WORK REQUIRED:
Retype the entries word for word, leaving nothing out.

######

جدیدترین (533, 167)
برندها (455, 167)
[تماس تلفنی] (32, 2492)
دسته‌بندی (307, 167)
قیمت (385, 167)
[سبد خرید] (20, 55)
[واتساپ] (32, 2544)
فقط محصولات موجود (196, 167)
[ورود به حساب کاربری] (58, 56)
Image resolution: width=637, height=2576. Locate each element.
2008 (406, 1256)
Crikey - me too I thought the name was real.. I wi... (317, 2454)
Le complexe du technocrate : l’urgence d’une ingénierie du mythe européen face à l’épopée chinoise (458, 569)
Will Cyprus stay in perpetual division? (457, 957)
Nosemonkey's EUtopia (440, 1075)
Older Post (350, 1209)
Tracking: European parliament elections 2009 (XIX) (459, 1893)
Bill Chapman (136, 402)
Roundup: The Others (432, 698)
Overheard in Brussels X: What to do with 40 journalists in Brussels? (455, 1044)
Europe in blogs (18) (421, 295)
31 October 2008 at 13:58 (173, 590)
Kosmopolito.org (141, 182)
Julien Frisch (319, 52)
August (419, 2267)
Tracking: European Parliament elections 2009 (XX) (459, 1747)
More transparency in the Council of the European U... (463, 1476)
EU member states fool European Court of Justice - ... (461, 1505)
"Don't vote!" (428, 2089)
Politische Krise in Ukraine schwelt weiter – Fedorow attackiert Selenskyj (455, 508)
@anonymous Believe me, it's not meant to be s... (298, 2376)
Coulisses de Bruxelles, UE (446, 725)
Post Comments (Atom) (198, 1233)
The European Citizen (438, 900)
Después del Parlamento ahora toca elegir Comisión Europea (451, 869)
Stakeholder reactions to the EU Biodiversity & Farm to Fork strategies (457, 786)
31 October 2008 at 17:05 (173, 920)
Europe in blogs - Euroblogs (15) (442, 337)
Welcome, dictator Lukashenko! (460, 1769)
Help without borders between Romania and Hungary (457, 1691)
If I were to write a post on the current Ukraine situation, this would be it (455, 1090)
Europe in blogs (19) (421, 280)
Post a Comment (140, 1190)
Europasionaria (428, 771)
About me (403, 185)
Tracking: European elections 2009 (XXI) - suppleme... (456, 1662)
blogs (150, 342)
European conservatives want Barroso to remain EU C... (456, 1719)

######

WRITTEN ANSWER:
جدیدترین (533, 167)
برندها (455, 167)
[تماس تلفنی] (32, 2492)
دسته‌بندی (307, 167)
قیمت (385, 167)
[سبد خرید] (20, 55)
[واتساپ] (32, 2544)
فقط محصولات موجود (196, 167)
[ورود به حساب کاربری] (58, 56)
Image resolution: width=637, height=2576. Locate each element.
2008 (406, 1256)
Crikey - me too I thought the name was real.. I wi... (317, 2454)
Le complexe du technocrate : l’urgence d’une ingénierie du mythe européen face à l’épopée chinoise (458, 569)
Will Cyprus stay in perpetual division? (457, 957)
Nosemonkey's EUtopia (440, 1075)
Older Post (350, 1209)
Tracking: European parliament elections 2009 (XIX) (459, 1893)
Bill Chapman (136, 402)
Roundup: The Others (432, 698)
Overheard in Brussels X: What to do with 40 journalists in Brussels? (455, 1044)
Europe in blogs (18) (421, 295)
31 October 2008 at 13:58 (173, 590)
Kosmopolito.org (141, 182)
Julien Frisch (319, 52)
August (419, 2267)
Tracking: European Parliament elections 2009 (XX) (459, 1747)
More transparency in the Council of the European U... (463, 1476)
EU member states fool European Court of Justice - ... (461, 1505)
"Don't vote!" (428, 2089)
Politische Krise in Ukraine schwelt weiter – Fedorow attackiert Selenskyj (455, 508)
@anonymous Believe me, it's not meant to be s... (298, 2376)
Coulisses de Bruxelles, UE (446, 725)
Post Comments (Atom) (198, 1233)
The European Citizen (438, 900)
Después del Parlamento ahora toca elegir Comisión Europea (451, 869)
Stakeholder reactions to the EU Biodiversity & Farm to Fork strategies (457, 786)
31 October 2008 at 17:05 (173, 920)
Europe in blogs - Euroblogs (15) (442, 337)
Welcome, dictator Lukashenko! (460, 1769)
Help without borders between Romania and Hungary (457, 1691)
If I were to write a post on the current Ukraine situation, this would be it (455, 1090)
Europe in blogs (19) (421, 280)
Post a Comment (140, 1190)
Europasionaria (428, 771)
About me (403, 185)
Tracking: European elections 2009 (XXI) - suppleme... (456, 1662)
blogs (150, 342)
European conservatives want Barroso to remain EU C... (456, 1719)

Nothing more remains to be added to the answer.